36 “Therefore let all the house of Israel know for certain that God has made Him both Lord and Christ — this Jesus whom you crucified.”
37 Now when they heard this, they were pierced to the heart, and said to Peter and the rest of the apostles, “Brethren, what shall we do?”
38 Peter said to them, “Repent, and each of you be baptized in the name of Jesus Christ for the forgiveness of your sins; and you will receive the gift of the Holy Spirit. 39 For the promise is for you and your children and for all who are far off, as many as the Lord our God will call to Himself.”
40 And with many other words he solemnly testified and kept on exhorting them, saying, “Be saved from this perverse generation!”
41 So then, those who had received his word were baptized; and that day there were added about three thousand souls.
The key to the passage is 38-39, yet those are the very ones which many misunderstand apply.
“Repent, and each of you be baptized in the name of Jesus Christ for the forgiveness of your sins; and you will receive the gift of the Holy Spirit.

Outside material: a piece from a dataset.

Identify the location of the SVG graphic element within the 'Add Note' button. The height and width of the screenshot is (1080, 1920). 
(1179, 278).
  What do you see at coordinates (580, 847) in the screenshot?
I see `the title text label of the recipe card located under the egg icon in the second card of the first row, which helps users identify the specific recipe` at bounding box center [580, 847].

For the promise is for you and your children and for all who are far off, as many as the Lord our God will call to Himself.”
Note that when they hear the Law (“this Jesus whom you crucified”), they respond in despair: “what shall we do?” Quite often, Peter’s response is seen as directing to more Law… “do this!” But is that what the text says?
Everything that is mentioned is a gift given to them, not something they offer (repentance, baptism, forgiveness, promise). The key then is that Peter points them to the Gospel — baptism is God’s work (something done to them) and gift, providing forgiveness of sins and the Holy Spirit. Further, he states that the “promise is for …”
Thus, far from being a Law response to someone under the Law, Peter gives a Gospel response, the only thing that cures despair and hopelessness, along with sin and death. Peter proclaims Jesus Christ to bring life to those who had none.
And that is the Easter hope and what the celebration is all about.